SELECTED TEXT:
━━━━━━
One Last Time

I believe in many forms of medicine: plant, Western, ayervedic. But the best medicine is art. It takes me right down inside the deepest parts of myself. It allows my subconscious to surface.

After I battled breast cancer in my thirties, I created a musical play about the subject, “club termina.” I had lost a girlfriend to breast cancer, and I needed to speak for my friend who could no longer speak for herself. Sigrid watched as my cancer got “cured.” As I was given a better prognosis, Sigrid’s got more dire. I was caught between relief and a terrible, deep sorrow. I had no place to go that I wasn’t surrounded by grief and confusion after Sigrid died.  

That’s when I made this piece of theatre. I needed this medicine—because we had both expected to survive, and that’s not what happened. “club termina” would give me the chance to bring my lost friend back onstage for two hours a night.

I wrote and produced the play, which takes place in a nightclub in the clouds where all the characters—each of whom struggled with breast cancer—are in transition from a life they just ended, and the existence they will move on to. Putting a show together is always difficult, and always filled with excitement and nerves. But this experience was magnified because of how close the material was to my heart.
━━━━━━
PROVIDED MATERIAL:
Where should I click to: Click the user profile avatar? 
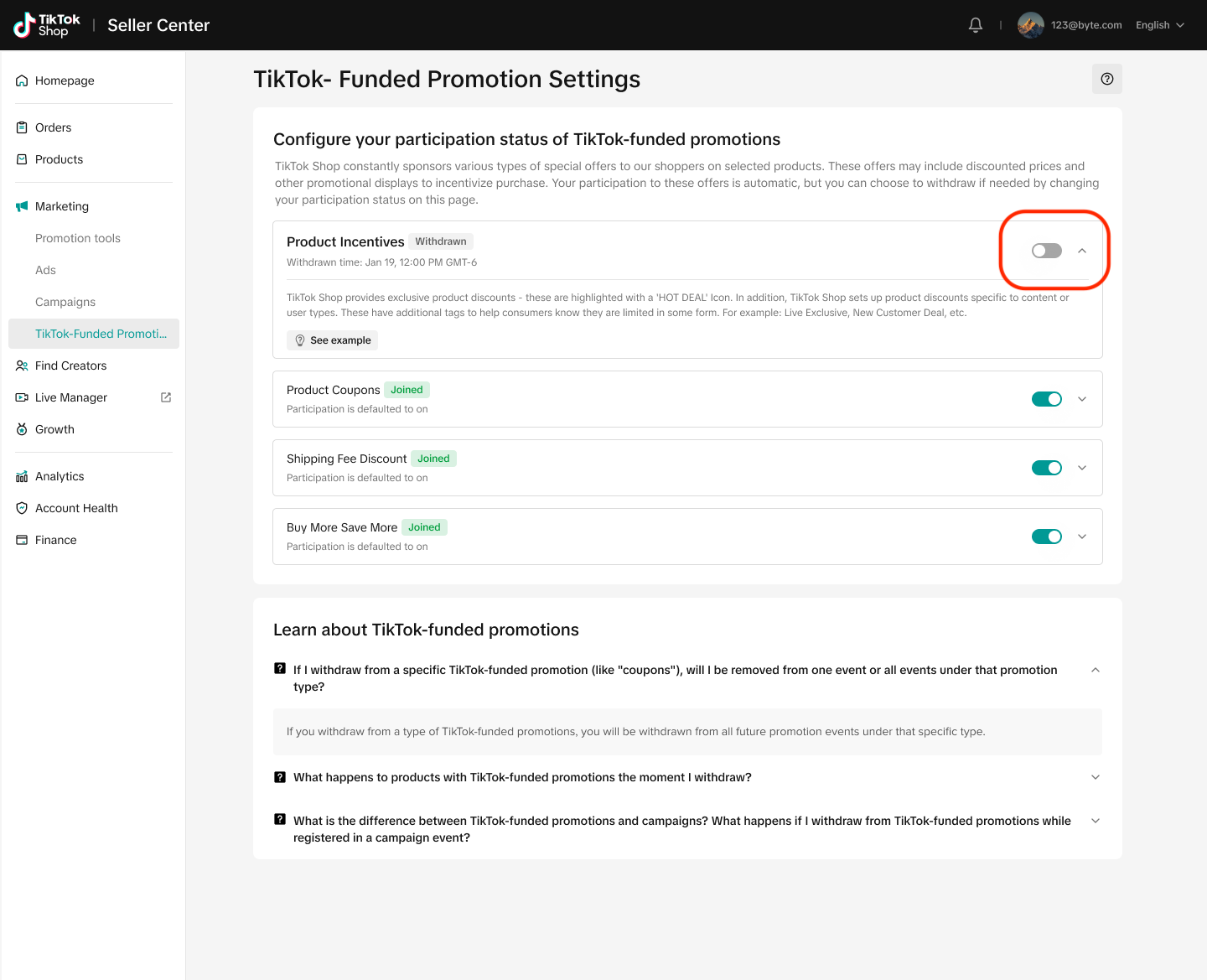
━━━━━━
AIM OF THE EXERCISE:
Go on with the essay about making the breast cancer play, starting after its last sentence. The lines aren't needed for anything here.

EXERCISE ANSWER:
We started the piece in semi-darkness, with ambient sounds of an operating room as my character—the one woman who would survive—was going under anaesthesia for surgery. The audience suddenly heard heart monitors, surgery machines, and somebody counting down: 100, 99, 98, 97. Then the lights started shining, and we were in our nightclub.

There was a bar and four women, all dead but very alive. The bar kept everybody lubed for the hard stuff in the stories. More important than the booze, a lot of the most difficult parts got told through ribald musical numbers. The music was a big part of why this nightclub, filled with women who had died of breast cancer, was a healing experience. I’m not a composer, but writing the songs in this play allowed me to tell the very sad stories I wanted to bring to life without becoming lost in my own grief one more time.

You can say a lot about breast cancer in song that would otherwise be strange as dialogue. I wrote songs about begging for more time to live, seeing a dead body on the floor and realizing it was your own. These were rock ‘n’ roll, nothing operatic or morbid. Writing them, and then hearing them sung to music during rehearsal, lifted some of my own grief by helping me to explore what I’d been through and seek out light to mark the end of that tunnel.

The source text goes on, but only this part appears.